#### THE DATA

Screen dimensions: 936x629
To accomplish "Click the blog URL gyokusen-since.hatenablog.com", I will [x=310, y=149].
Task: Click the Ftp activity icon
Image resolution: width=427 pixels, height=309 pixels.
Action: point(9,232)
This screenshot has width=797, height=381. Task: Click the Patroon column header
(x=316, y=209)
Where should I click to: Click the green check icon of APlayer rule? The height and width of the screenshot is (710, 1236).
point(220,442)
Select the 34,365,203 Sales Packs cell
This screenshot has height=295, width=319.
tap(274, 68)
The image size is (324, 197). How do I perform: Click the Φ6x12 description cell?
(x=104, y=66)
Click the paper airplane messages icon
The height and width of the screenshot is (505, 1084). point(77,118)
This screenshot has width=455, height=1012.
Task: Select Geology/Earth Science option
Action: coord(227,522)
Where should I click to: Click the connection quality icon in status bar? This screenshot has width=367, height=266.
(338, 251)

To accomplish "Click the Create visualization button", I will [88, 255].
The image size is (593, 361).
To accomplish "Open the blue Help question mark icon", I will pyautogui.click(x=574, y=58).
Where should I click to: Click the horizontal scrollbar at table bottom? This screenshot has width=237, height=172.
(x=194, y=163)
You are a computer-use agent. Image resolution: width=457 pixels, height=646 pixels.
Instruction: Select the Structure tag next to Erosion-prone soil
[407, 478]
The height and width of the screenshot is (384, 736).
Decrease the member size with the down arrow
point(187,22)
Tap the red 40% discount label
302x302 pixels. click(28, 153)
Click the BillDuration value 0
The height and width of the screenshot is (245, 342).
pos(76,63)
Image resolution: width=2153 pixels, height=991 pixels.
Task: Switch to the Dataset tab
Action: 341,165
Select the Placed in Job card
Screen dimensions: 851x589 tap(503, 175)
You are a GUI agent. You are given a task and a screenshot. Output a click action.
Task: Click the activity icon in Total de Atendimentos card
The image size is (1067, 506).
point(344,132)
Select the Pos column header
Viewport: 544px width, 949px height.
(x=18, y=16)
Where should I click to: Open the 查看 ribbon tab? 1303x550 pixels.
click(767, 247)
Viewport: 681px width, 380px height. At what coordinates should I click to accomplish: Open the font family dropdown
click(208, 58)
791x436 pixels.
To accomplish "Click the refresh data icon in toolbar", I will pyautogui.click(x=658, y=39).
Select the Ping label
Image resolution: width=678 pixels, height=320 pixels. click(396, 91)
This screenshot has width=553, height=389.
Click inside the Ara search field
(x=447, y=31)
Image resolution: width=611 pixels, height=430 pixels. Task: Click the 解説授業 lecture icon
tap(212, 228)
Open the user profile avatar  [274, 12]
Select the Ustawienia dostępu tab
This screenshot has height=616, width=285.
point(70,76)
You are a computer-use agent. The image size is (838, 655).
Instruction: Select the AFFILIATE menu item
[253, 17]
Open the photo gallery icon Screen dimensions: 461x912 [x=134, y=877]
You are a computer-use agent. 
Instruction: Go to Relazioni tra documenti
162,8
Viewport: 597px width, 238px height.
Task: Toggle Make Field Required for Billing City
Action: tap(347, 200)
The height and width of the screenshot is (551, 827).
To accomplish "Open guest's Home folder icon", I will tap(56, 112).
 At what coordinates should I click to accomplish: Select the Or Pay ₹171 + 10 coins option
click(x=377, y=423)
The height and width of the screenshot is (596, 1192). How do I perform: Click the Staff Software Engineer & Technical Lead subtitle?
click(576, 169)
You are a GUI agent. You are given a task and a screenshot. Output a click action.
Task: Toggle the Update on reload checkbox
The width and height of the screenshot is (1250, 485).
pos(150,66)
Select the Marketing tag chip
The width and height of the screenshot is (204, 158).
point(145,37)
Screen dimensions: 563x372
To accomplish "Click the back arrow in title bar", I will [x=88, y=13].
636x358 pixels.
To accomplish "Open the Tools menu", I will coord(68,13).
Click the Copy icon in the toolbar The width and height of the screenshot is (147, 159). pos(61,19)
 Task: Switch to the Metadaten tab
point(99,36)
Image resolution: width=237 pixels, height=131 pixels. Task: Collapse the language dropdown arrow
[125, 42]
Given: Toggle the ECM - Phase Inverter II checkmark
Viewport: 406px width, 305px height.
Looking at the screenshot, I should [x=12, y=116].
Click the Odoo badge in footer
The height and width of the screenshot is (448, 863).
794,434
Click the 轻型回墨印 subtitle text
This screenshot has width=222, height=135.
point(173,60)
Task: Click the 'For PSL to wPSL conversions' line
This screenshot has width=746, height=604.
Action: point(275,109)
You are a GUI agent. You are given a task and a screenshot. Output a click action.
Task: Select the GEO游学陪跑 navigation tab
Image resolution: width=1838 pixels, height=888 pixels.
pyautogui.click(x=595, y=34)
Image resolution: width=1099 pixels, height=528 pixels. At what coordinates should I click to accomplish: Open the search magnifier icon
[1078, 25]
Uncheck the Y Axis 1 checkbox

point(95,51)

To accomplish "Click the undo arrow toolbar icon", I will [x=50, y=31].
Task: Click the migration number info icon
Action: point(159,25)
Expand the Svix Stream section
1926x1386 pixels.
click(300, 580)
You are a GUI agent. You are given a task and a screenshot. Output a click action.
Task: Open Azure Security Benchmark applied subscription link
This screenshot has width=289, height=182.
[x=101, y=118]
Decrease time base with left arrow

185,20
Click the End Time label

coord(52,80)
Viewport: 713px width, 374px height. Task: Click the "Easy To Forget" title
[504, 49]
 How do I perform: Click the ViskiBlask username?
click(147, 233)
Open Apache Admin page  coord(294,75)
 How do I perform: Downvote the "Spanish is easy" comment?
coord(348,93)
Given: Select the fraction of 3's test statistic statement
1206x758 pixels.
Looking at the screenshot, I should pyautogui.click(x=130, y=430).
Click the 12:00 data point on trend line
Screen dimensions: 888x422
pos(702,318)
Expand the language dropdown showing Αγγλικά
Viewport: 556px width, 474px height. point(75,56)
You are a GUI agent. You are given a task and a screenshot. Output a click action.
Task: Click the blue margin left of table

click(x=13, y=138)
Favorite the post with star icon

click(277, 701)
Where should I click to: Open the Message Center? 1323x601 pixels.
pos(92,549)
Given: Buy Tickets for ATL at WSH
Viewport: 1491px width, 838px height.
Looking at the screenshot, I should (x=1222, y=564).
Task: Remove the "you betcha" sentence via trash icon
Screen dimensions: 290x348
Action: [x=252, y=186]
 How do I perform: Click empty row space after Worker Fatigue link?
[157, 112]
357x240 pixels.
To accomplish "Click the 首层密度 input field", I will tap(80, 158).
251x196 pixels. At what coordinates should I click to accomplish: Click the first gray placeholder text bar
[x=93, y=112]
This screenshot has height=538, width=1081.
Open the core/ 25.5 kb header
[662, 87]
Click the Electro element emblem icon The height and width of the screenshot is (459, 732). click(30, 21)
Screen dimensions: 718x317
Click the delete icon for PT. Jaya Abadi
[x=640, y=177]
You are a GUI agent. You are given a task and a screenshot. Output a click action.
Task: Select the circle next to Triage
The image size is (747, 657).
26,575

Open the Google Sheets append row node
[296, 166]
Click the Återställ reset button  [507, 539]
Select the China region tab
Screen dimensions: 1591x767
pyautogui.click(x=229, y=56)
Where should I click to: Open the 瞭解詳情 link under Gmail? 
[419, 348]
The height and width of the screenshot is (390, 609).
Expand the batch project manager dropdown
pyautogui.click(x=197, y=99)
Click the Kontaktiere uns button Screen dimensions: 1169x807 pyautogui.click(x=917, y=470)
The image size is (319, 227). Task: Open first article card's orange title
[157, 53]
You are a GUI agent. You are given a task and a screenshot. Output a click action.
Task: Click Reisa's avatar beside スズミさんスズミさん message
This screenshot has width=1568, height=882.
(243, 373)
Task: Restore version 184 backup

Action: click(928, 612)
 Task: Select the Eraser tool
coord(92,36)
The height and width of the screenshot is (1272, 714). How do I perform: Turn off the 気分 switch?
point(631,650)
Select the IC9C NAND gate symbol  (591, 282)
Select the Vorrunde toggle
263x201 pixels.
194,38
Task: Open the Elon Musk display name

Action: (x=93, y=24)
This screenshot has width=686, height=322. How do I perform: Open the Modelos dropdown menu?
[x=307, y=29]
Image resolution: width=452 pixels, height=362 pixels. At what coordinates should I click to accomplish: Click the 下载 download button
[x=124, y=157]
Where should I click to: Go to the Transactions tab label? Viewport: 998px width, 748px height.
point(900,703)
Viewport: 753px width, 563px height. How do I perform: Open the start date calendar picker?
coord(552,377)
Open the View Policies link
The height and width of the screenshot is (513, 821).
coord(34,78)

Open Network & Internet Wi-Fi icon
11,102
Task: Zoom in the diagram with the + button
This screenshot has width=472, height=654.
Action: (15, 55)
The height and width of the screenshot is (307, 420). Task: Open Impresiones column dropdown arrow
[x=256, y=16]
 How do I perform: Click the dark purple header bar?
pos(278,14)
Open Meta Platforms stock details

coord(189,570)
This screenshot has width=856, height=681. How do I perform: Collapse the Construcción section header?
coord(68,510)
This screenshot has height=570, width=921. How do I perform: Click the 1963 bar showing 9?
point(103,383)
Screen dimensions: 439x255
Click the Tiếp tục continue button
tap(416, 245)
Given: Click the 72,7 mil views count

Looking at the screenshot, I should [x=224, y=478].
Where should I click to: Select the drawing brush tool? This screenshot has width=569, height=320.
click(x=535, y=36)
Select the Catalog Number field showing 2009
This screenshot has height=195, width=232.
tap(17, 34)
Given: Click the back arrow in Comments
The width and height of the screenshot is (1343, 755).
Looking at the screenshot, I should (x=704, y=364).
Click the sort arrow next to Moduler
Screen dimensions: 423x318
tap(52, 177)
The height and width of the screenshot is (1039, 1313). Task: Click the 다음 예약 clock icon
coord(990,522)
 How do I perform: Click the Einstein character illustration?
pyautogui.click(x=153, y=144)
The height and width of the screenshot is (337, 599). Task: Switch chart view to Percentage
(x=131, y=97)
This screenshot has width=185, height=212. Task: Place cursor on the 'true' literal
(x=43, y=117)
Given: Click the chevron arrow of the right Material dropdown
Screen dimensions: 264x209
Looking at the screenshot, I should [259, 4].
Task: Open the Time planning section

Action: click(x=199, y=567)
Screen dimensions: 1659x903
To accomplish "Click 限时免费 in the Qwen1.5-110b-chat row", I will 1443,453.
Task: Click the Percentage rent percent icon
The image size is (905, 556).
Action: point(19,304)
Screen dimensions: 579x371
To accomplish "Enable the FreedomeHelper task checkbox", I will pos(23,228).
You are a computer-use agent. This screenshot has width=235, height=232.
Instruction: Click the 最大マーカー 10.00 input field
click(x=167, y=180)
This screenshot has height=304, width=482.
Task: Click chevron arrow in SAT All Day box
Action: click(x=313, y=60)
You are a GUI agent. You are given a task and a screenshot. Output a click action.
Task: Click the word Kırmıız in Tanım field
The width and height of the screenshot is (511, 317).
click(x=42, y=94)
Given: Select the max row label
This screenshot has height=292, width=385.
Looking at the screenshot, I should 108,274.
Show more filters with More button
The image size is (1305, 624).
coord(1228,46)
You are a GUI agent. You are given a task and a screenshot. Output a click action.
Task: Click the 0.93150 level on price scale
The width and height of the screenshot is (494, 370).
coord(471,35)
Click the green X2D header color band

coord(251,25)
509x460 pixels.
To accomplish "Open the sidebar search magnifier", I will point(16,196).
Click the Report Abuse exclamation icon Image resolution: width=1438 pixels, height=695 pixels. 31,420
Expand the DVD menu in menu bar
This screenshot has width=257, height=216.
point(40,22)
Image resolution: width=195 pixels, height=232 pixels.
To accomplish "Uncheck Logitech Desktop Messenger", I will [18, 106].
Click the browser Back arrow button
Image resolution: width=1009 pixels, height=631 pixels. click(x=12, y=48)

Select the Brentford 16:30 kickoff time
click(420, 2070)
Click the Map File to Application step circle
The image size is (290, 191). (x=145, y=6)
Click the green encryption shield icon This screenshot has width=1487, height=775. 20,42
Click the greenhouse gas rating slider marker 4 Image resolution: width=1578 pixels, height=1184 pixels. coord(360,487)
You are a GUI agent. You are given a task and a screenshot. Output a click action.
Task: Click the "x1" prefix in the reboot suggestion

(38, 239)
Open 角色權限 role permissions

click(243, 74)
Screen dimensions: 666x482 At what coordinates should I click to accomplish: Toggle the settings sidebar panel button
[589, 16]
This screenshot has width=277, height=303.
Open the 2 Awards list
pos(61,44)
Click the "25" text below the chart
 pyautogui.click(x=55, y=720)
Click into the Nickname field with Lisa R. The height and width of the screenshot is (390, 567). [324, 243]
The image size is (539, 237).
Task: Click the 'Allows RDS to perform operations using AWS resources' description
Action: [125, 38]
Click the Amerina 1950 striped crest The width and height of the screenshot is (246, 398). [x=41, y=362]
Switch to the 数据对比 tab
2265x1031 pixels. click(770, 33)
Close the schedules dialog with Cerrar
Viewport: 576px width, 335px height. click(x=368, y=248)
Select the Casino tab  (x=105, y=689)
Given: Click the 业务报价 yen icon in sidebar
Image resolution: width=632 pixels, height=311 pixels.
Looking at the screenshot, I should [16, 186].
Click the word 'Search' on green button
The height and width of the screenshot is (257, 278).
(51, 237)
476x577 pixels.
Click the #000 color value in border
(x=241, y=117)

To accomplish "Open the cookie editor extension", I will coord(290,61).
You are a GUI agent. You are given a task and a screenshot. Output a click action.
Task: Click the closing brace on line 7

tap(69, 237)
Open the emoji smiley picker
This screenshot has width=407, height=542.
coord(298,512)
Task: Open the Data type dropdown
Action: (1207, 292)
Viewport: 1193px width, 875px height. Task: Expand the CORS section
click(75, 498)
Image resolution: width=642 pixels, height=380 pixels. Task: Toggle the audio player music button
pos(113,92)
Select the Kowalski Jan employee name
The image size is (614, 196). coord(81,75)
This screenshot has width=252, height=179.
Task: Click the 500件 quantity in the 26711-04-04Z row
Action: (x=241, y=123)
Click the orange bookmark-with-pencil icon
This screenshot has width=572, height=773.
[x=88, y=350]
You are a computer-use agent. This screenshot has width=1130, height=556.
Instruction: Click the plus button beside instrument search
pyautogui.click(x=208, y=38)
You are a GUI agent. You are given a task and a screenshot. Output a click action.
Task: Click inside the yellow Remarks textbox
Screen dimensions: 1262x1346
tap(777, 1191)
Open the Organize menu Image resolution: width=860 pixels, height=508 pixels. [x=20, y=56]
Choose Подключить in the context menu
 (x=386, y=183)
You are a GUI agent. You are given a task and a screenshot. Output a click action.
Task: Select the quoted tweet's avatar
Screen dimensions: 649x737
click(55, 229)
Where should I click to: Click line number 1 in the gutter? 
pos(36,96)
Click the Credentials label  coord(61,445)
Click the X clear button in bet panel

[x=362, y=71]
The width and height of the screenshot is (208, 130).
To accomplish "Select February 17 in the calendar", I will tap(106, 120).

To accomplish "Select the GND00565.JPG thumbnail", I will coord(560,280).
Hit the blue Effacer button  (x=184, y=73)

#### TASK TO COMPLETE
Please output exactly the lines between the one holding "Open the photo" and the one holding "Click the Copy" in the records above, inclusive, and nothing more.

#### FINISHED EXERCISE
Open the photo gallery icon Screen dimensions: 461x912 [x=134, y=877]
You are a computer-use agent. 
Instruction: Go to Relazioni tra documenti
162,8
Viewport: 597px width, 238px height.
Task: Toggle Make Field Required for Billing City
Action: tap(347, 200)
The height and width of the screenshot is (551, 827).
To accomplish "Open guest's Home folder icon", I will tap(56, 112).
 At what coordinates should I click to accomplish: Select the Or Pay ₹171 + 10 coins option
click(x=377, y=423)
The height and width of the screenshot is (596, 1192). How do I perform: Click the Staff Software Engineer & Technical Lead subtitle?
click(576, 169)
You are a GUI agent. You are given a task and a screenshot. Output a click action.
Task: Toggle the Update on reload checkbox
The width and height of the screenshot is (1250, 485).
pos(150,66)
Select the Marketing tag chip
The width and height of the screenshot is (204, 158).
point(145,37)
Screen dimensions: 563x372
To accomplish "Click the back arrow in title bar", I will [x=88, y=13].
636x358 pixels.
To accomplish "Open the Tools menu", I will coord(68,13).
Click the Copy icon in the toolbar The width and height of the screenshot is (147, 159). pos(61,19)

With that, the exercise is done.